Are there things that you think are fundamentally wrong? With the venture business at this point, I mean, for 20 years, I've been on panels where people will say VC has broken. Uh, and there, there have been problems with the industry, but, um, are there things that are concerns to you when you were talking to LPs that, you know, you're, you know, that, that the ultimate risk in what they're investing in is, uh, some dysfunction in the industry?
Nick Moran: [00:36:02] Well, it's funny that people have been talking about how the model is broken for a long time. I mean, it's forever. Perfect. It's well-publicized that, you know, 20% or more like 15% of the firms, right? Uh, the rest
MPD: [00:36:15] of the firm size is 15%. I would've, I think I usually go around telling people it's one to 5%, but I might be wrong in that.
Nick Moran: [00:36:23] Yeah. I mean, you point out something, the reality is not many people are good at this. This is a hard job in the gating factors to get into venture. Are not the key success factors for success in venture, right? The gating factors are Stanford educated, built a tech company in a different generation, have a great network located in San Francisco.
Right?

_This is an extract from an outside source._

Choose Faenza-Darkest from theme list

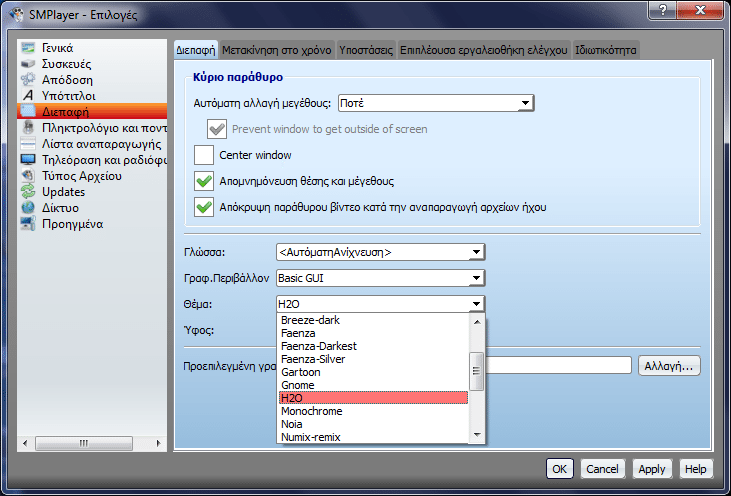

And guess what those investors invest in their selection process is very similar. To themselves, right. Everyone kind of uses their own heuristic. And, uh, they're selecting people with provenance, with pedigree that went to the right schools that have built something before. Um, I had a Dharmesh backer from battery on the podcast and he was saying he doesn't like it.
To invest as much. He doesn't like to invest in multi-time founders as first timers because multi-time founders operate with a lens that was built and formulated in a different era. And so he sees like second time founders there, they're too focused on building technology instead of building product and solutions, for instance.

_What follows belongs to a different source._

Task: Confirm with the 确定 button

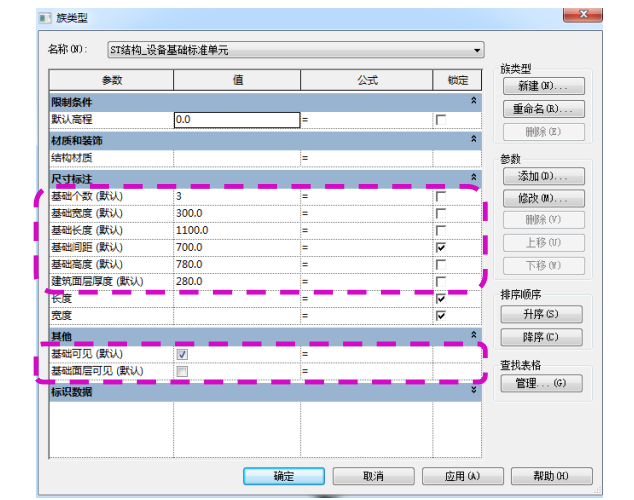Action: point(284,476)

And I think it's really relevant. And, and the problem I think, in the ecosystem is the LP capital is going to chase, um, Old data, right? They're going to chase things that look a little more like a blue chip. They have a little bit better resumes. The optics are attractive. They don't want to take a bet on something unproven where the optics don't look as flashy and as bright and shiny, but the fundamentals might be better.

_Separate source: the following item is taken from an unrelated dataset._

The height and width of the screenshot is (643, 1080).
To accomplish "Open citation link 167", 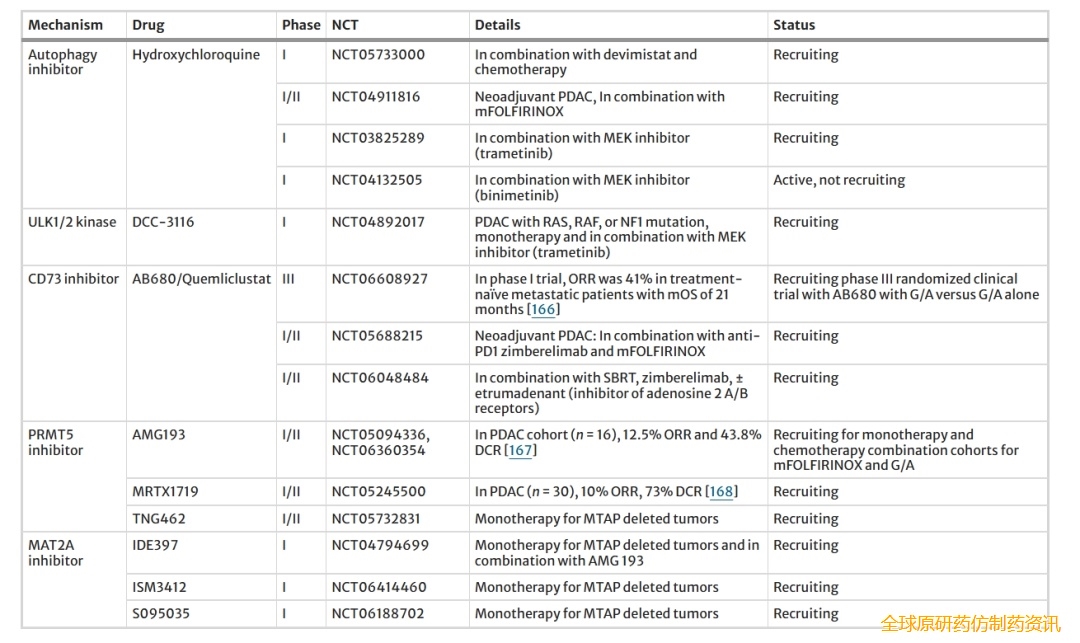I will (x=520, y=450).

And so that's part of the problem and LP capital chases, people that were investors that invest with them. Maybe I'm a suspect approach, but it's a safer approach, right? LPs want to keep their job. And if they bet on a big name, venture firm and lose, they, they save their job. If they bet on an unknown venture firm and lose, uh, they're on a work.
And so that creates a lot of problems. And I think that's why the venture industry at large has been so ineffective and it attracts some of the smartest people in the world to work in this industry. And yet. Uh, you know, there's pervasive failure rates amongst investors. Is
MPD: [00:38:33] there, we've talked a lot about the business now.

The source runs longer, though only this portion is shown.